** Begin Information given **
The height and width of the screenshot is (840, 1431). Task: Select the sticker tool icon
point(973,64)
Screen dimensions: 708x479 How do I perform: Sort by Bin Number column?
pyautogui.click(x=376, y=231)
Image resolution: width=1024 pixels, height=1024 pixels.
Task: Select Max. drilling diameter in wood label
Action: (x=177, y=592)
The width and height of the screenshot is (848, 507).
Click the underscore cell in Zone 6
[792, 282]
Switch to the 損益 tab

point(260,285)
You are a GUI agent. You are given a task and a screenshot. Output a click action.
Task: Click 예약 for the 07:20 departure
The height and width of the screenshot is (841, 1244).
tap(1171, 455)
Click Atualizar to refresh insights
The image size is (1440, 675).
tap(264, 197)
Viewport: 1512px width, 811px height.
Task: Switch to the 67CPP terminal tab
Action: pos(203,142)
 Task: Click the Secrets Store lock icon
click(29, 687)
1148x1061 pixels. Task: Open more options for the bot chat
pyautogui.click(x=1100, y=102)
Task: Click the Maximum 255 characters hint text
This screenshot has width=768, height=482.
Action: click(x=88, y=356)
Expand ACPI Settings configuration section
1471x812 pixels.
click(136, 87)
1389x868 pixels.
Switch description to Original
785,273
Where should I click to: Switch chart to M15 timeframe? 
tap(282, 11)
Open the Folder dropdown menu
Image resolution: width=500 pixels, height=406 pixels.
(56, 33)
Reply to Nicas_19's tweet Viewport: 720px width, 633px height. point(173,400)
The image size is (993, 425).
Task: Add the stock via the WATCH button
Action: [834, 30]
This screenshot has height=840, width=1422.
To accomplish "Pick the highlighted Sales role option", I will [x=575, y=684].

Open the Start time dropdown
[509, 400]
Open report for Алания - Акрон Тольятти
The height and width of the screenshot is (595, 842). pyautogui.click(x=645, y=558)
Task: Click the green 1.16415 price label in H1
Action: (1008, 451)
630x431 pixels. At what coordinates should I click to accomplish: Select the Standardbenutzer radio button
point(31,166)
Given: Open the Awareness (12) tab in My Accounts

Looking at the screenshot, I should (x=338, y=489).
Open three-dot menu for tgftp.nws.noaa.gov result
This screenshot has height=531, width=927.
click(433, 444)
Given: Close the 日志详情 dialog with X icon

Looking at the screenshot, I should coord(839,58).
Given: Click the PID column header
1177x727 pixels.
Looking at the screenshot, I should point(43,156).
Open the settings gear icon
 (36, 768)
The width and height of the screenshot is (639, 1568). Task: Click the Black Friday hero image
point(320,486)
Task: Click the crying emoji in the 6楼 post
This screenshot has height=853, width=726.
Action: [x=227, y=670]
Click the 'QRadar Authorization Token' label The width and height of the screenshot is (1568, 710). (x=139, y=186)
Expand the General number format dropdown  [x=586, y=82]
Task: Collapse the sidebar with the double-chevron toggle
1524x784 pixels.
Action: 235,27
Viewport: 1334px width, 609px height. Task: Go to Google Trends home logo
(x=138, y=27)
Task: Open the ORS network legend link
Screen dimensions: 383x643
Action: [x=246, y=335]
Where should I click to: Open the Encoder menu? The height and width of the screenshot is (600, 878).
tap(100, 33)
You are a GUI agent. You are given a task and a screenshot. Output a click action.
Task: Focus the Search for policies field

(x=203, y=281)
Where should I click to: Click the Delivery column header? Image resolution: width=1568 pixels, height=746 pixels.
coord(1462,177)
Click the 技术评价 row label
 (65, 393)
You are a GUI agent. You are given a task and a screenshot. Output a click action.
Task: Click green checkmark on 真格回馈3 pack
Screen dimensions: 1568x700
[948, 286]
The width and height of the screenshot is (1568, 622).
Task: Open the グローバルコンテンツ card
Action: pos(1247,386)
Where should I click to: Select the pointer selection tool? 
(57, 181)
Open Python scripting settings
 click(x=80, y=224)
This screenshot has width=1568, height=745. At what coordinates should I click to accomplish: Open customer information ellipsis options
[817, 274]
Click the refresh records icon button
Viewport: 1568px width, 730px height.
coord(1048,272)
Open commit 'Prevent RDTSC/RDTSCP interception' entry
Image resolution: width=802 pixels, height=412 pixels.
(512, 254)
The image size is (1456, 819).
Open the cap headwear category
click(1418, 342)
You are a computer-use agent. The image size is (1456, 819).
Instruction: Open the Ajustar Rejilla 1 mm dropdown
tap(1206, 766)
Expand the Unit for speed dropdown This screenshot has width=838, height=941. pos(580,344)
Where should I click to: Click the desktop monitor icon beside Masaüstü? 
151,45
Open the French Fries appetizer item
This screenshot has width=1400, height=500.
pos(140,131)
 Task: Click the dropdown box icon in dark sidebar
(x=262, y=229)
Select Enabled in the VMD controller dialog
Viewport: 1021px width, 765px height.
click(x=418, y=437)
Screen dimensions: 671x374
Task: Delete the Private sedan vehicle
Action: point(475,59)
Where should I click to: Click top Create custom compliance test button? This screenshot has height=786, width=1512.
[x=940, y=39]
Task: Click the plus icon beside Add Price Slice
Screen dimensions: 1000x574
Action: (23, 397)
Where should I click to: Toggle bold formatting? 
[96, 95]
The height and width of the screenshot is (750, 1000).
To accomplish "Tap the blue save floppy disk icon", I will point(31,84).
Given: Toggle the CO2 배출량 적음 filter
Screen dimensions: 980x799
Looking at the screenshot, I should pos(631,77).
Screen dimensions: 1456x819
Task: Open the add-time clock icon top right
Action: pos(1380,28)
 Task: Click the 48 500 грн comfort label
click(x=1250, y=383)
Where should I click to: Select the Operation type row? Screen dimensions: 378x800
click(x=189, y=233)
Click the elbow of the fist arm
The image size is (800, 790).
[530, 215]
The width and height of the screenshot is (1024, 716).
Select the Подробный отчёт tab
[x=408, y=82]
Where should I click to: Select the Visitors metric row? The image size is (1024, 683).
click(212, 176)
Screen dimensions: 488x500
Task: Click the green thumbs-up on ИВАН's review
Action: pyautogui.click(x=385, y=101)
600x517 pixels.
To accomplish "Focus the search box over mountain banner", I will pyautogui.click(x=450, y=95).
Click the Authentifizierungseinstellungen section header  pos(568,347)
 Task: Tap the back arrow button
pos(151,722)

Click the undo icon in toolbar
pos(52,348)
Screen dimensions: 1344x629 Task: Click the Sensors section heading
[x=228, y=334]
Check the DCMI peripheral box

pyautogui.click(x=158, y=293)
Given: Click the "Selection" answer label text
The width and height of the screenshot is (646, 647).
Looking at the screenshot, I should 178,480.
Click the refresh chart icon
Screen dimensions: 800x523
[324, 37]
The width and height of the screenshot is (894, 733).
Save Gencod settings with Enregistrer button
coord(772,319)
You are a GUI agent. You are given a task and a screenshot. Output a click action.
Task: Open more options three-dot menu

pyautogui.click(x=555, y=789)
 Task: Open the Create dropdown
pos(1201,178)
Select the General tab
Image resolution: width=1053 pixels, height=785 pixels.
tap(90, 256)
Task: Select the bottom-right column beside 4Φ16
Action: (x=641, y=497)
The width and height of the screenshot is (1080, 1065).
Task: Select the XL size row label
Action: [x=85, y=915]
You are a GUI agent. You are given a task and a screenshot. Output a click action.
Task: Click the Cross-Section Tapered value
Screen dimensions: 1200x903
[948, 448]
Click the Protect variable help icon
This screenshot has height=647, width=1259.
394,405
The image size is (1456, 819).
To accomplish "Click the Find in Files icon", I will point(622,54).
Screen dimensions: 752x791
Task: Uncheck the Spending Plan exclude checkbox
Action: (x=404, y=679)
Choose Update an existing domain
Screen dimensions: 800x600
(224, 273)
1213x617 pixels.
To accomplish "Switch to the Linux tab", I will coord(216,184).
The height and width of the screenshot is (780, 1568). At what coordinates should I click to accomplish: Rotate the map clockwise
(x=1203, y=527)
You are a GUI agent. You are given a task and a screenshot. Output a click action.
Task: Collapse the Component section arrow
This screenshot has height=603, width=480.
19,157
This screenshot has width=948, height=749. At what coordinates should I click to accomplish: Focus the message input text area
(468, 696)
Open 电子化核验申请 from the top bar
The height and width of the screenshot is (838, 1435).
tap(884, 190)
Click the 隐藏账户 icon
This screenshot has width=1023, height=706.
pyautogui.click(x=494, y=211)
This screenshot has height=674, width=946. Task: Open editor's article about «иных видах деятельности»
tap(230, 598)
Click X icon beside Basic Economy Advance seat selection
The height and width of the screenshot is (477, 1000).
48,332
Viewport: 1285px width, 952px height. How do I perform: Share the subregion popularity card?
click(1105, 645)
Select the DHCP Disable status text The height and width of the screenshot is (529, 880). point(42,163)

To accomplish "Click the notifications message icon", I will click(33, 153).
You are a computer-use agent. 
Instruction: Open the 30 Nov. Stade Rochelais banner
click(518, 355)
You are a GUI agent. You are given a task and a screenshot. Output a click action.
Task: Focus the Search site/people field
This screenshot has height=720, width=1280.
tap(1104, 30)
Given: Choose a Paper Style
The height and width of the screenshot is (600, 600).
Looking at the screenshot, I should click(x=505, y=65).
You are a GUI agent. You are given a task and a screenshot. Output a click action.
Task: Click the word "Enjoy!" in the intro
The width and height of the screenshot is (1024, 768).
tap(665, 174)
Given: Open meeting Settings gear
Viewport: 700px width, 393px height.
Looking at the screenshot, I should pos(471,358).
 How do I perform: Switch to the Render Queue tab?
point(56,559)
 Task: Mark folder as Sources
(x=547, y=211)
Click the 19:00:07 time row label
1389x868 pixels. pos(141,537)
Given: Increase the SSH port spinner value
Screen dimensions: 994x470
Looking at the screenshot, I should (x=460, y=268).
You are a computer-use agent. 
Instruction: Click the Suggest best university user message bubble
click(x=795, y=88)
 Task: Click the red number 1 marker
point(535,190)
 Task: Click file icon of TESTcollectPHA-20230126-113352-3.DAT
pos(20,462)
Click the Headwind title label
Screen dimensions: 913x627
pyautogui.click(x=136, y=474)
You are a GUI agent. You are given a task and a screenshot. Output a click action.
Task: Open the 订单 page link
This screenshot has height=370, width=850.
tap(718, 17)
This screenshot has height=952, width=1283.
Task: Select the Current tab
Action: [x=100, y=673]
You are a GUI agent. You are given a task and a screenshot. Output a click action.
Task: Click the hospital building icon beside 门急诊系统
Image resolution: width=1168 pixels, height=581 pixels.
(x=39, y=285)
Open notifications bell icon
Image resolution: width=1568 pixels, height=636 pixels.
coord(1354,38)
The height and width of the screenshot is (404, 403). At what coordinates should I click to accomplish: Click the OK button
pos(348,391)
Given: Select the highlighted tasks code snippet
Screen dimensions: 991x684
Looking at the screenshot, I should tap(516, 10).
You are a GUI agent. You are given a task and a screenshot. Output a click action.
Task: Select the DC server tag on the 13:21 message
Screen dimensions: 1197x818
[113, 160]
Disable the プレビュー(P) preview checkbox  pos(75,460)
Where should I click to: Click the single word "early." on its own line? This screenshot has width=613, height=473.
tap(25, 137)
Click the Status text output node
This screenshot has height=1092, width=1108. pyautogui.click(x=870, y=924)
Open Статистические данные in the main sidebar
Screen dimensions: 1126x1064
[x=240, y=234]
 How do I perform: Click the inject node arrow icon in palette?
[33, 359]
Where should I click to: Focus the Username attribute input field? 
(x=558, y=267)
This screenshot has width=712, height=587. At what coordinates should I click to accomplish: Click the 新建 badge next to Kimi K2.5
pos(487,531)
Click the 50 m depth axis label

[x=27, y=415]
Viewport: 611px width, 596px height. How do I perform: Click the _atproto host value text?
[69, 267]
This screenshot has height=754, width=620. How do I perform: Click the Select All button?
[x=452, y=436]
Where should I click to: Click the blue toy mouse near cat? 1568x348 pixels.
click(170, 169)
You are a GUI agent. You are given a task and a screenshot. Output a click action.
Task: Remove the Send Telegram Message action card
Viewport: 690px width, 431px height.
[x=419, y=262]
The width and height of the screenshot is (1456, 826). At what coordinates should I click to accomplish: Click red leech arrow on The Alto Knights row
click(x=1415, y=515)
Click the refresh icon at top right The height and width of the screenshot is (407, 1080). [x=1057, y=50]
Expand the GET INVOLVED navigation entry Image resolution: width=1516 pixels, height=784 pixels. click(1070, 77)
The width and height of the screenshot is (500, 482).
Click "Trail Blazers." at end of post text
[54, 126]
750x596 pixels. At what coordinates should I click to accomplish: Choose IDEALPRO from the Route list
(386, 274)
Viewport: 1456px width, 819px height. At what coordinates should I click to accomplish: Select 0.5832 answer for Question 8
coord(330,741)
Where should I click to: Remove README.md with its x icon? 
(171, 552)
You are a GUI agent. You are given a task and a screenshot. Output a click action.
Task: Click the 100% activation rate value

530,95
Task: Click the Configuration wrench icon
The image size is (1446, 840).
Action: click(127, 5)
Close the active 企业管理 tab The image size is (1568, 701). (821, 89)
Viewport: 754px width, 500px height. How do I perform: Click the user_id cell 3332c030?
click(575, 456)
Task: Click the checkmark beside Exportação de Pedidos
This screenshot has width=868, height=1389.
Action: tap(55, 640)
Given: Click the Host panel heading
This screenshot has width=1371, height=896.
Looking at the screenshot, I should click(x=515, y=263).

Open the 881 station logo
** End Information given **
__What is asked__. Rewrite the rows from the line containing "Click the Authentifizierungseinstellungen" through the line containing "pyautogui.click(x=158, y=293)" as a JSON list of strings, one string per line, leaving out blank lines.

__Output for this exercise__.
[
  "Click the Authentifizierungseinstellungen section header  pos(568,347)",
  " Task: Tap the back arrow button",
  "pos(151,722)",
  "Click the undo icon in toolbar",
  "pos(52,348)",
  "Screen dimensions: 1344x629 Task: Click the Sensors section heading",
  "[x=228, y=334]",
  "Check the DCMI peripheral box",
  "pyautogui.click(x=158, y=293)"
]